┌─ Texte source
La position de l’Association des bibliothécaires de France qui, d’après Livres Hebdo, ne semble pas inciter à l’application du passe sanitaire, est pour le moins étonnante. Certes, toutes ses craintes concernant les modalités pratiques de contrôle et les risques d’incivilités sont recevables. Les pouvoirs publics doivent d’ailleurs en prendre la mesure et mettre en œuvre les solutions adéquates. Mais, l’usage que fait l’ABF des grands principes et, en particulier, de la Charte des bibliothèques est hors de propos. Ni l’ABF ni la Charte ne sont au-dessus des lois de la République et encore moins de la Constitution Française. D’ailleurs, leurs principes fondateurs visent précisément à incarner les valeurs de celles-ci dans l’accès au savoir. Dès lors et comme la République n’est pas une abstraction mais un ensemble d’institutions et de lois, on comprend mal ce peu d'entrain à appliquer la loi.
Cela ne veut pas dire qu’une association professionnelle ne puisse pas critiquer telle ou telle disposition et suggérer des solutions meilleures à ses yeux. C’est même son rôle. Mais c’est aussi son rôle de ne pas mélanger les questions pratiques ou corporatistes et les questions de principe. C’est son rôle et son honneur d’expliquer, simultanément au légitime débat, que la démocratie républicaine et ses instances (l’état de droit) sont trop précieuses pour ne pas en respecter les décisions.
Vivre ensemble
Un article de la Charte est invoqué, qui stipule que personne ne doit être exclu de l’accès aux bibliothèques "du fait de sa situation personnelle". Mais, sauf à n’avoir rien compris à la dynamique indiscriminée de la pandémie, aucun choix "personnel" ne peut être opposé à ce qui relève d’une solidarité et d’un choix collectifs destinés à préserver justement le vivre ensemble et l’accès aux services publics. Qu’on le veuille ou non, continuer à vivre ensemble implique qu’ensemble nous combattions le virus. D’autres solutions que le passe sanitaire seront peut-être un jour trouvées (un traitement par exemple) mais, en attendant, celle-ci fait l’objet d’un consensus des représentants élus de notre démocratie. Ce genre de consensus démocratique est un bien qu’il faut savoir défendre.
C’est évidemment ce que récusent quelques leaders politiques prônant par ailleurs la préférence nationale, attaquant les institutions et censurant quand ils en ont la possibilité les acquisitions en bibliothèque. La liberté individuelle qu’ils évoquent, détachée de toute prise en compte de l’intérêt général, n’est qu’un leurre démagogique.
└─
┌─ Données sources
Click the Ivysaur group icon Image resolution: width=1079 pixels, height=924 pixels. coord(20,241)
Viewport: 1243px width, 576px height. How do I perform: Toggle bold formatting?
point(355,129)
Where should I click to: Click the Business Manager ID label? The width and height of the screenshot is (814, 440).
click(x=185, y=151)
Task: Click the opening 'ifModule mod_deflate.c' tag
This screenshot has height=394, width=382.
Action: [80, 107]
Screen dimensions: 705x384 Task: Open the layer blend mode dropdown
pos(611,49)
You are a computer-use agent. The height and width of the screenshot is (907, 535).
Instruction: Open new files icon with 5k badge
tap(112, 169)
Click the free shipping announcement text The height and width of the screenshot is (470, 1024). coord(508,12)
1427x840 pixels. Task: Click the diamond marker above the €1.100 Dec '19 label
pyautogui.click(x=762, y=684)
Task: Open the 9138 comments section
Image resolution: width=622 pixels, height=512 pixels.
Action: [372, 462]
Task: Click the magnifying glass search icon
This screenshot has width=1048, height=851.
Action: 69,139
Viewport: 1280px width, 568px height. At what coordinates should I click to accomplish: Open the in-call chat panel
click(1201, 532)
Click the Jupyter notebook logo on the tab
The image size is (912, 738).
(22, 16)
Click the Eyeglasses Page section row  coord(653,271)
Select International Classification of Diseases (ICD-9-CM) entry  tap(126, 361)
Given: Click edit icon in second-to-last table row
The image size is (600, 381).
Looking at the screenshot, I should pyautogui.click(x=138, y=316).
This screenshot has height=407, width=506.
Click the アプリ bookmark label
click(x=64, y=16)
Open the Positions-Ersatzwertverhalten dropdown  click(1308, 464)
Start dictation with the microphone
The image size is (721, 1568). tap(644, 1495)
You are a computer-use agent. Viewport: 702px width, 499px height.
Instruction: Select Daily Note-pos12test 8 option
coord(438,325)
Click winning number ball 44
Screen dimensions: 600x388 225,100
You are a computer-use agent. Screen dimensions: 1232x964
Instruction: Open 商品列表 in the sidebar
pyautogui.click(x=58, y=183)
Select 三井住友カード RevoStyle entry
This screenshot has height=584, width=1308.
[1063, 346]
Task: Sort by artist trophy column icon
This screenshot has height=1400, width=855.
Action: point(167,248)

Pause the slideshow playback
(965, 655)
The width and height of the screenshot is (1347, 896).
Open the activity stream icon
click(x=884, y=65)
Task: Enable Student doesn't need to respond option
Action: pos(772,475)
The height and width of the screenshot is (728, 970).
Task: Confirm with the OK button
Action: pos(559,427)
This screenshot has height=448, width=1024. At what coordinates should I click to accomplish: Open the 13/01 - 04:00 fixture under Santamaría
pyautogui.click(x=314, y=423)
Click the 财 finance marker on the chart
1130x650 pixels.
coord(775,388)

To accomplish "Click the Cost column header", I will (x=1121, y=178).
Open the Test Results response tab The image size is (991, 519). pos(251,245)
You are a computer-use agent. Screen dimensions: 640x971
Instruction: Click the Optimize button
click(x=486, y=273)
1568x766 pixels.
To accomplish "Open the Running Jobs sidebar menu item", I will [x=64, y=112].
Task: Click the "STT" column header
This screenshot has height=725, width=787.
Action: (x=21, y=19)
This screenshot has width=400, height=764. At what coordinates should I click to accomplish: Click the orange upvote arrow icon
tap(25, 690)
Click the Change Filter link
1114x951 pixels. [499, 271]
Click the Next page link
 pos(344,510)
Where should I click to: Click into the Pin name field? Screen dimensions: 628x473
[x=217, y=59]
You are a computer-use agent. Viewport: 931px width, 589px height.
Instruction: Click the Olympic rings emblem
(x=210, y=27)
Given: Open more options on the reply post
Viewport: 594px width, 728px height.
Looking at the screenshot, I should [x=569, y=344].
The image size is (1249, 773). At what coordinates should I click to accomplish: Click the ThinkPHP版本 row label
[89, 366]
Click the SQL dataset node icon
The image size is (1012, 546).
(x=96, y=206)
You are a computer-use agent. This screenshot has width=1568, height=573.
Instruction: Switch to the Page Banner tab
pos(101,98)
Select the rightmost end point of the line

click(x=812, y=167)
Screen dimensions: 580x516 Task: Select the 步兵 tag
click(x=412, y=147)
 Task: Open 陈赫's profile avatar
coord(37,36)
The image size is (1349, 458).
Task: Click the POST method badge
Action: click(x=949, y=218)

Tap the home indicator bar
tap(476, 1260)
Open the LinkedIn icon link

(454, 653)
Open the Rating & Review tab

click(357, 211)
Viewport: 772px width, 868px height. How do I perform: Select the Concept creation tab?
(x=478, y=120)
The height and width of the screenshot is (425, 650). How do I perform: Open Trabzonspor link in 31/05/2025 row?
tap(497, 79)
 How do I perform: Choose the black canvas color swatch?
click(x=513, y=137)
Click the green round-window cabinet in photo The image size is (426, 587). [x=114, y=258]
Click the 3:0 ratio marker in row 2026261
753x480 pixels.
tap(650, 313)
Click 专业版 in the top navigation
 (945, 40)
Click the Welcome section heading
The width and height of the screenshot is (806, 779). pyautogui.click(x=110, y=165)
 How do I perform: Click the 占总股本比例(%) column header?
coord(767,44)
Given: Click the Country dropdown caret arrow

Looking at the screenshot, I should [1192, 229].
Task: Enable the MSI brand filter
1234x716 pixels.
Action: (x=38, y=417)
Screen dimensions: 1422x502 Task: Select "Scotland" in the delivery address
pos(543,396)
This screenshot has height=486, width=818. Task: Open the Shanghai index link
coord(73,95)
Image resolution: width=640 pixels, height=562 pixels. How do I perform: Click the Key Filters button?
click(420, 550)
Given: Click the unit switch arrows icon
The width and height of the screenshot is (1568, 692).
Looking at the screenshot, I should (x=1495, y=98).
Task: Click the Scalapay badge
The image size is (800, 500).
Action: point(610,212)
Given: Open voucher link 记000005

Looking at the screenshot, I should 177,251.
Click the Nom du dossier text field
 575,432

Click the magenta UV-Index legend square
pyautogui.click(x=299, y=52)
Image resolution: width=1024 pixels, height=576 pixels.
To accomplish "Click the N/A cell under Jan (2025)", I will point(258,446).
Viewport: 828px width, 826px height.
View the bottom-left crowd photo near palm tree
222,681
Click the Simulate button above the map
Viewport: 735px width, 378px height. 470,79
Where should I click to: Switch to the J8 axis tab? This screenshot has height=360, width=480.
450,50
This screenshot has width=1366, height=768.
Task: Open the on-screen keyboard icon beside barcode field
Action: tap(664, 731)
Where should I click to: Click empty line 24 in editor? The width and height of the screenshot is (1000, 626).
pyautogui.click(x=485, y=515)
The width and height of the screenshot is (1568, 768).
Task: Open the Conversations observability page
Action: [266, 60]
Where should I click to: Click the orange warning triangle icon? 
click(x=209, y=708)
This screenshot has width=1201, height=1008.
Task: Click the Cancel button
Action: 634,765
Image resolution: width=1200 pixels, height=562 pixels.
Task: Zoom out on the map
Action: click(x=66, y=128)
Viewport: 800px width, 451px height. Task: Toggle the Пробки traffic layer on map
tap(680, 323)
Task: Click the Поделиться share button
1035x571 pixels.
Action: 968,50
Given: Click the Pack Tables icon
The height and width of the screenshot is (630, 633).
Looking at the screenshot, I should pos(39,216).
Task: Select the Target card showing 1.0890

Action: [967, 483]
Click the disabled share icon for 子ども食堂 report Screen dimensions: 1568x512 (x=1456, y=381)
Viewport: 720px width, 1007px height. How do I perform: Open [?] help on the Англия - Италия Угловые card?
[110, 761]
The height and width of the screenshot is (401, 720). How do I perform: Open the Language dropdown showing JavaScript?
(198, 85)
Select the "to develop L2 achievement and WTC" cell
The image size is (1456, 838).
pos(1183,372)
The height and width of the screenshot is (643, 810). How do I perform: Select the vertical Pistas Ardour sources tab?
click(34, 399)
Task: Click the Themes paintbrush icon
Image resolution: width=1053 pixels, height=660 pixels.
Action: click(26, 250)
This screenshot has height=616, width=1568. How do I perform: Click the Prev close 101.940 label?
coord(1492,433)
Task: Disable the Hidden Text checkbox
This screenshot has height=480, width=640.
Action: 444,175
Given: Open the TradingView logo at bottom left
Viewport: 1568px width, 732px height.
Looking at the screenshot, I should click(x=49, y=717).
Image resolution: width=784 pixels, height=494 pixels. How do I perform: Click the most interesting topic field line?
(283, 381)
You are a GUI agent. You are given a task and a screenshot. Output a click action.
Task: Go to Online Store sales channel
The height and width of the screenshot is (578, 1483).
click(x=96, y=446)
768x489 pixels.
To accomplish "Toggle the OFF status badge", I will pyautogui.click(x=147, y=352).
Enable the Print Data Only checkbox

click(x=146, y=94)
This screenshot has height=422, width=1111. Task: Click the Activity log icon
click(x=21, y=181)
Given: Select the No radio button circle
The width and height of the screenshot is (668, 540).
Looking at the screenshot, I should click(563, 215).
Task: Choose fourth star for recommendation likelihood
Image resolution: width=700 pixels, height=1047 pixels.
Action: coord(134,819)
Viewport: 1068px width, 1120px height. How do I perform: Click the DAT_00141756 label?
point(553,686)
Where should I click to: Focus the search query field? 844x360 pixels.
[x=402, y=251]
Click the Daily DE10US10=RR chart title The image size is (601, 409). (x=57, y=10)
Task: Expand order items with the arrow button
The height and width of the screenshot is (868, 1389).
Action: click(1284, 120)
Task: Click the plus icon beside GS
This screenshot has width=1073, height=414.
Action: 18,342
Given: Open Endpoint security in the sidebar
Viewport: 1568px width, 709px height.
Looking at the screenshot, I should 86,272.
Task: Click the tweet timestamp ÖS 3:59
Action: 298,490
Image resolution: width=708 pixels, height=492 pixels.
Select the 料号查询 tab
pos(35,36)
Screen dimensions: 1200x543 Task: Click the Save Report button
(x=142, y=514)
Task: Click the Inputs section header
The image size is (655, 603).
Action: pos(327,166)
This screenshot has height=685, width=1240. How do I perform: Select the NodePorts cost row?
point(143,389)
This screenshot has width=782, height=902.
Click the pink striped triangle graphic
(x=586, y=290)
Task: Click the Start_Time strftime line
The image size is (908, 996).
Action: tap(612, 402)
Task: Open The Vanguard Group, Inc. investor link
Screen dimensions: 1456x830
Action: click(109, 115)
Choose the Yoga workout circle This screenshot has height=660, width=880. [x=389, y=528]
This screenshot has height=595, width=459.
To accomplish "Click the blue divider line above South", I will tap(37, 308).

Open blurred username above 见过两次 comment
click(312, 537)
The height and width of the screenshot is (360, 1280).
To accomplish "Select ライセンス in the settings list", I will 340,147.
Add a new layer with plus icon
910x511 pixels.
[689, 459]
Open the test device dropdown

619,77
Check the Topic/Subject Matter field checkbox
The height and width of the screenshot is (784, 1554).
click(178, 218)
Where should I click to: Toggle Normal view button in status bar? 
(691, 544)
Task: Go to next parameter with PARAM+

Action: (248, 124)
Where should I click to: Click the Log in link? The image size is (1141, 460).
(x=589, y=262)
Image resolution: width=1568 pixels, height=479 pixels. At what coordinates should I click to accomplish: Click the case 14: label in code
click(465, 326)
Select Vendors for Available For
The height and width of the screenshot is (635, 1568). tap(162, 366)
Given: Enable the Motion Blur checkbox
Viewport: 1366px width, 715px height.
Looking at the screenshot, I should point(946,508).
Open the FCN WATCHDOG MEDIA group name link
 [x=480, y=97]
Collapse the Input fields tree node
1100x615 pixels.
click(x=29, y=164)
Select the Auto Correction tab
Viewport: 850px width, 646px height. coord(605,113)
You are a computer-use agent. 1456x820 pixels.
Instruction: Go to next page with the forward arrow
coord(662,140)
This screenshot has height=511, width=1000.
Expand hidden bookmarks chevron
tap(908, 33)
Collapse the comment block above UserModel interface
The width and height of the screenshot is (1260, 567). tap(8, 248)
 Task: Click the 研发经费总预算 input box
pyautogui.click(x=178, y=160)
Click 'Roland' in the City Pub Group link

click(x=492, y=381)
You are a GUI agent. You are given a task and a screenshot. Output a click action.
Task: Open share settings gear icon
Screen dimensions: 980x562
└─
_Consigne:_
Recopiez le passage du texte source qui s'ouvre sur « C’est évidemment ce » et se termine par « qu’un leurre démagogique. », en y remplaçant « leaders politiques » par « responsables politiques ».

_Réponse:_
C’est évidemment ce que récusent quelques responsables politiques prônant par ailleurs la préférence nationale, attaquant les institutions et censurant quand ils en ont la possibilité les acquisitions en bibliothèque. La liberté individuelle qu’ils évoquent, détachée de toute prise en compte de l’intérêt général, n’est qu’un leurre démagogique.